Segundo o levantamento, entre 2022 e 2025, o desmatamento na Amazônia caiu 50%, enquanto no Cerrado a redução foi de 32,3%. A diminuição evitou a emissão de aproximadamente 733,9 milhões de toneladas de CO₂ equivalente, volume superior ao que o Brasil emite em um ano inteiro.
Novas reduções em 2026
Os dados mais recentes também indicam continuidade da queda. Entre agosto de 2025 e fevereiro de 2026, houve nova redução de:
- 33% no desmatamento da Amazônia
- 7% no desmatamento do Cerrado
Os números reforçam a tendência de queda e fortalecem a meta do Brasil de alcançar o desmatamento zero até 2030.
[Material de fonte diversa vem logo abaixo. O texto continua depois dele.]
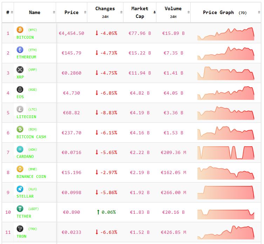The height and width of the screenshot is (244, 264).
Task: Click the Litecoin logo icon
Action: (20, 109)
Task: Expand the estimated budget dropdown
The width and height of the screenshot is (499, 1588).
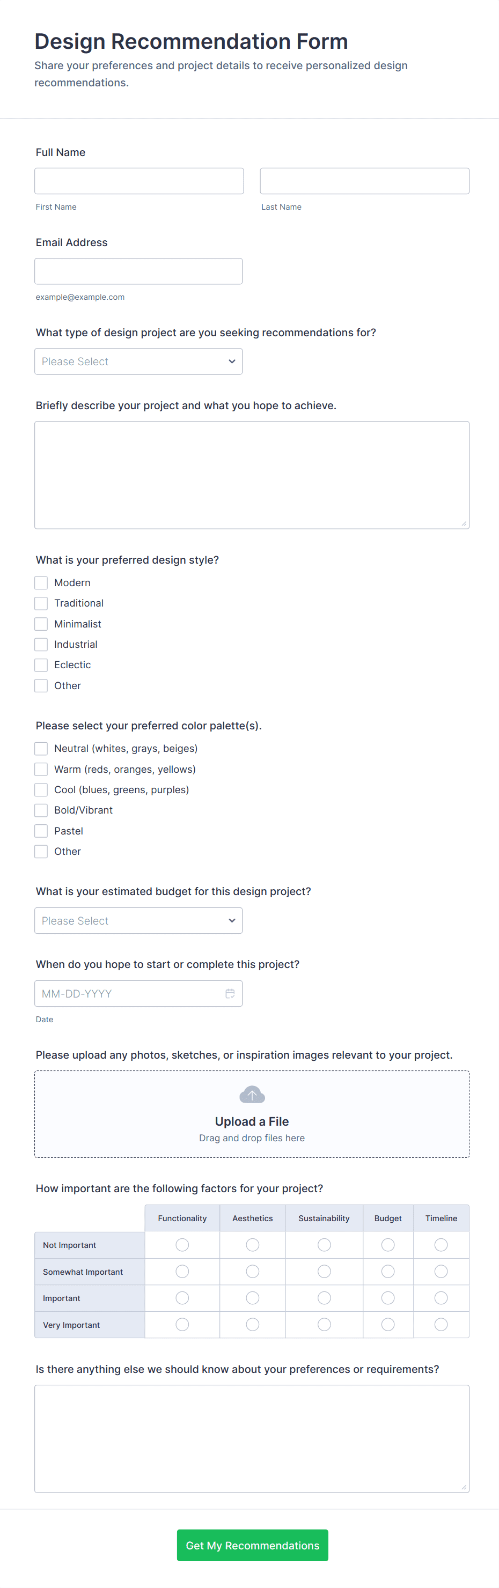Action: coord(138,920)
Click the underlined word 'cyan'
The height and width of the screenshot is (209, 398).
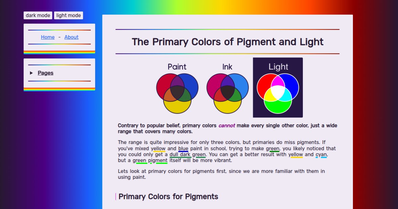click(x=321, y=155)
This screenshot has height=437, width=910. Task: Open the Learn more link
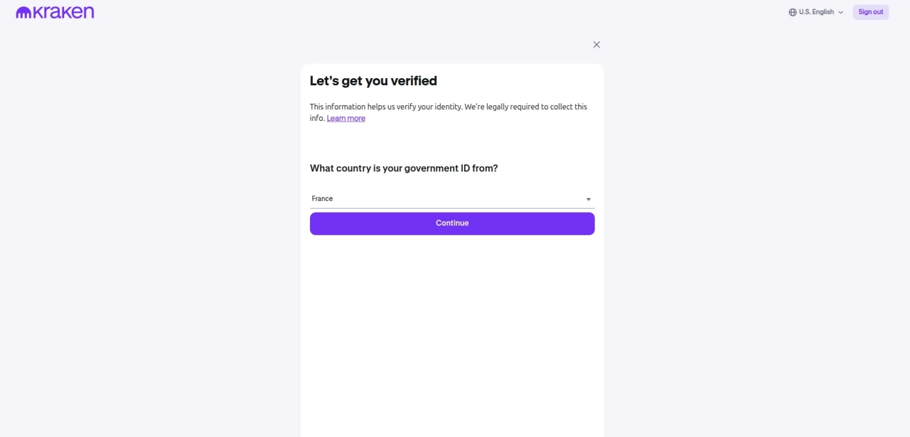coord(346,119)
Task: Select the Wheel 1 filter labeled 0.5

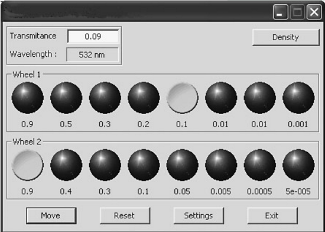Action: point(66,98)
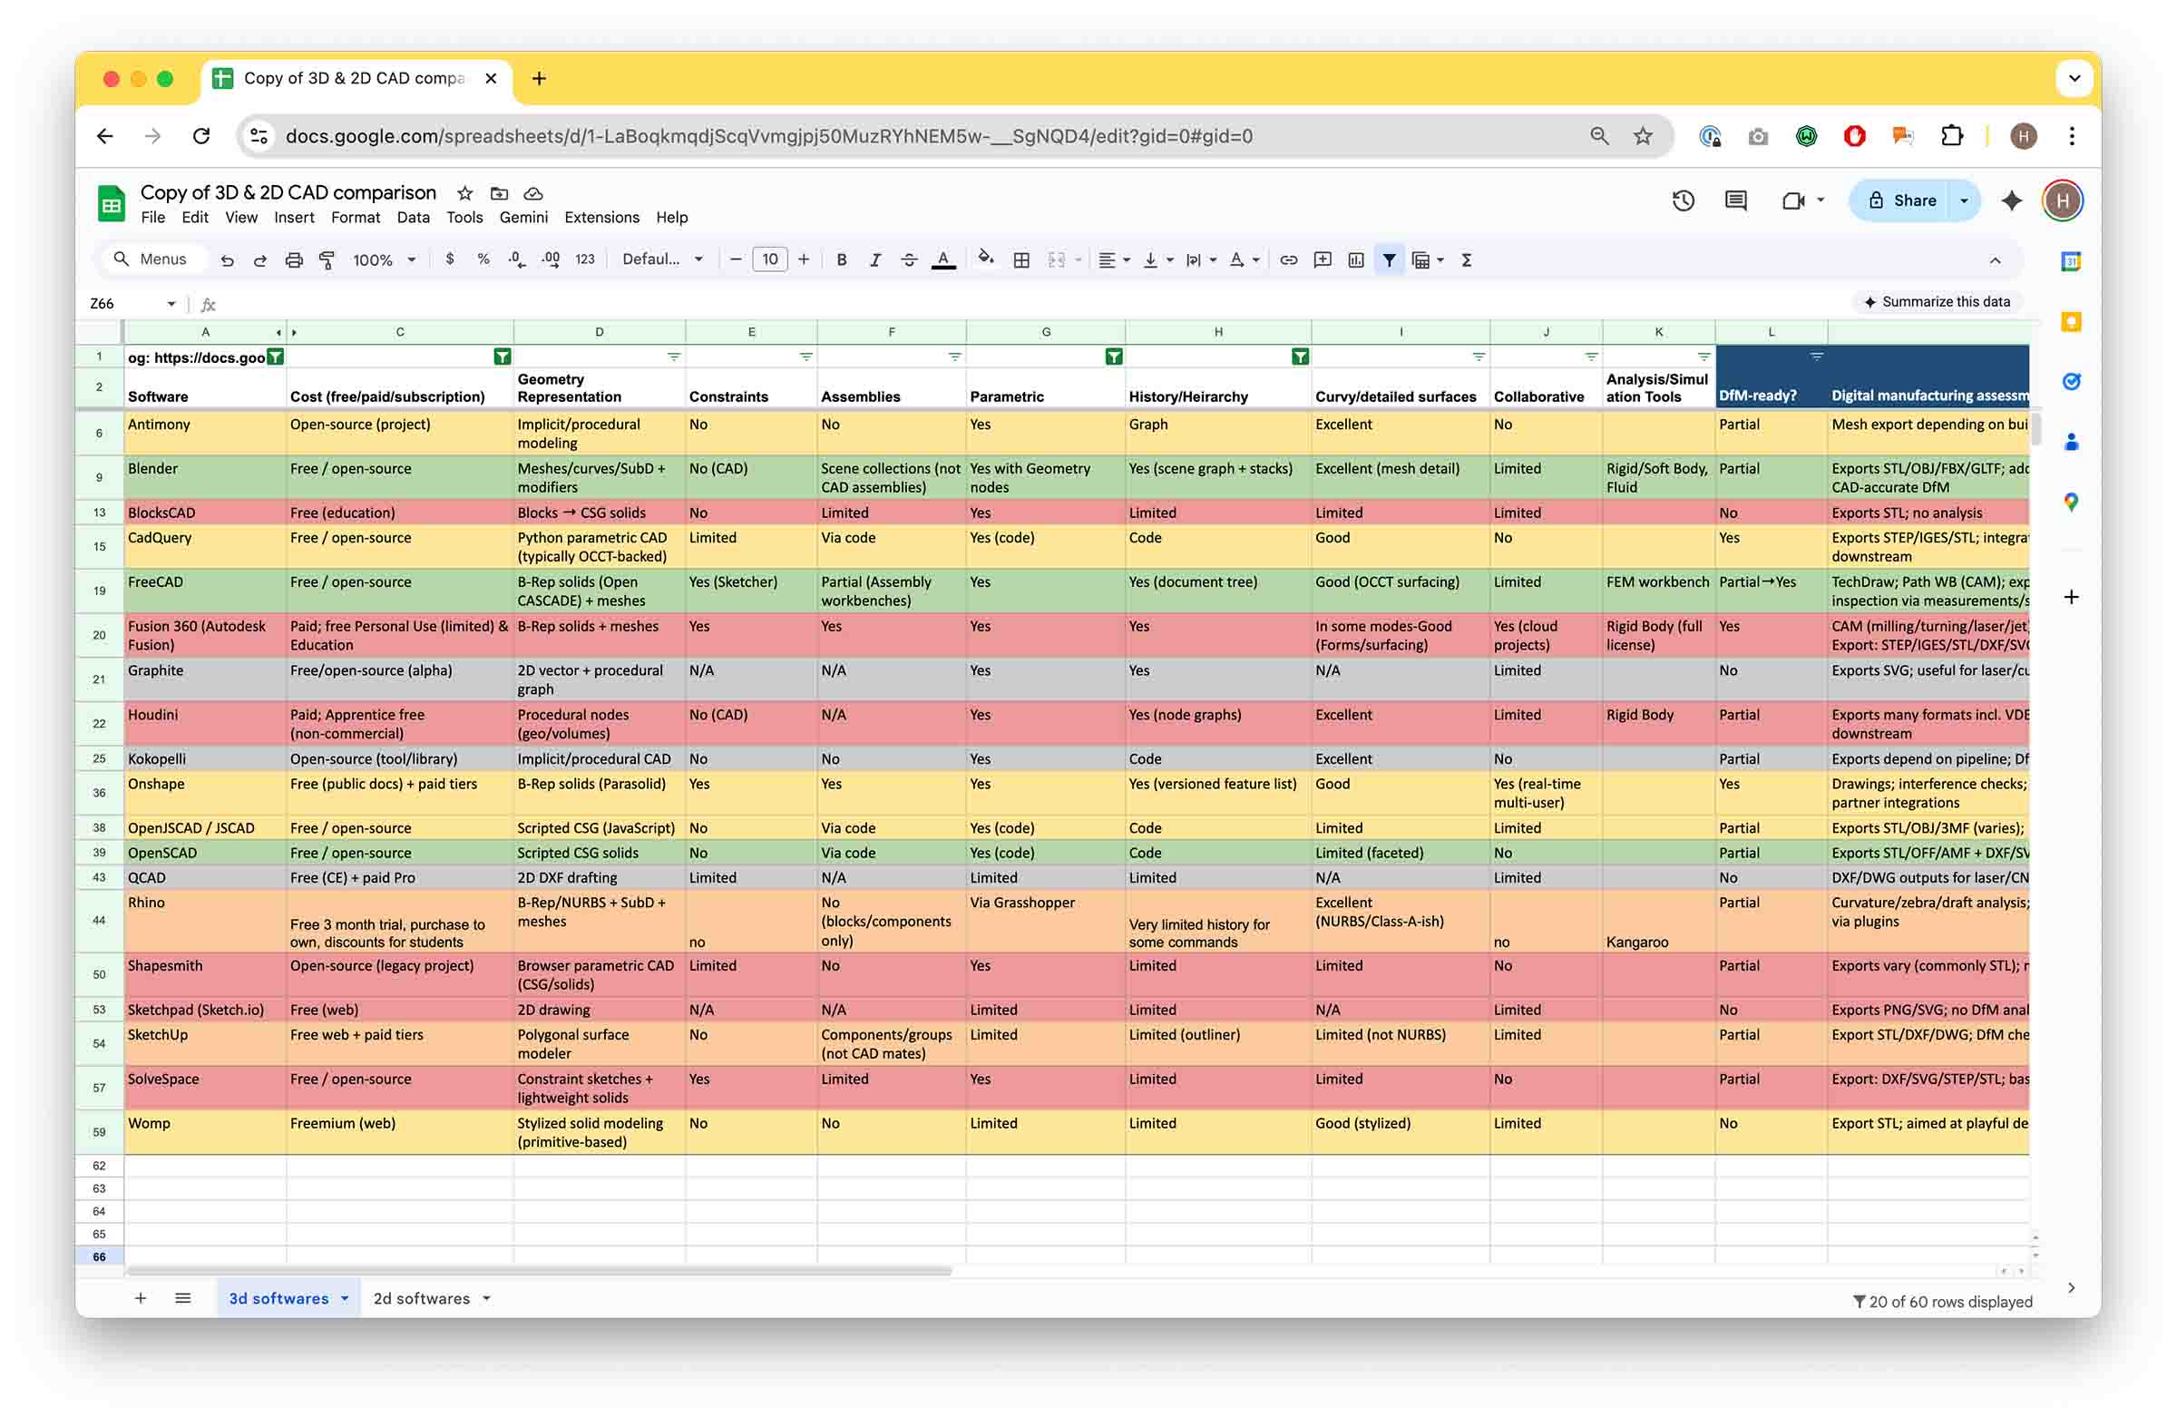Open the Extensions menu
Screen dimensions: 2177x1417
(x=601, y=217)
Fiscalização ambiental ampliada
O balanço também aponta aumento significativo das ações de fiscalização ambiental. As operações do Ibama na Amazônia cresceram 80% em comparação com 2022. Já as ações do ICMBio aumentaram 24%.
Além disso:
- Áreas embargadas pelo Ibama cresceram 51%
- Áreas embargadas pelo ICMBio aumentaram 44%
- 3,4 milhões de hectares entraram em processo de recuperação da vegetação nativa
Queda nas queimadas
Outro dado considerado positivo foi a redução de 61% nos focos de queimadas em 2025, em comparação com 2024. O resultado é apontado como um dos melhores dos últimos anos e reforça o impacto das ações de fiscalização e prevenção.
Meta de desmatamento zero até 2030
O governo brasileiro mantém o compromisso de alcançar o desmatamento zero até 2030, meta que tem sido defendida pela ministra Marina Silva e considerada estratégica para o combate às mudanças climáticas.
Especialistas apontam que a redução do desmatamento também fortalece a imagem do Brasil internacionalmente, além de contribuir para a preservação da biodiversidade e para o equilíbrio climático global.
O balanço foi divulgado em um momento estratégico, próximo ao período eleitoral, e reforça o debate sobre políticas ambientais no país.
A preservação da Amazônia e dos demais biomas segue sendo considerada uma das principais agendas ambientais do Brasil para os próximos anos.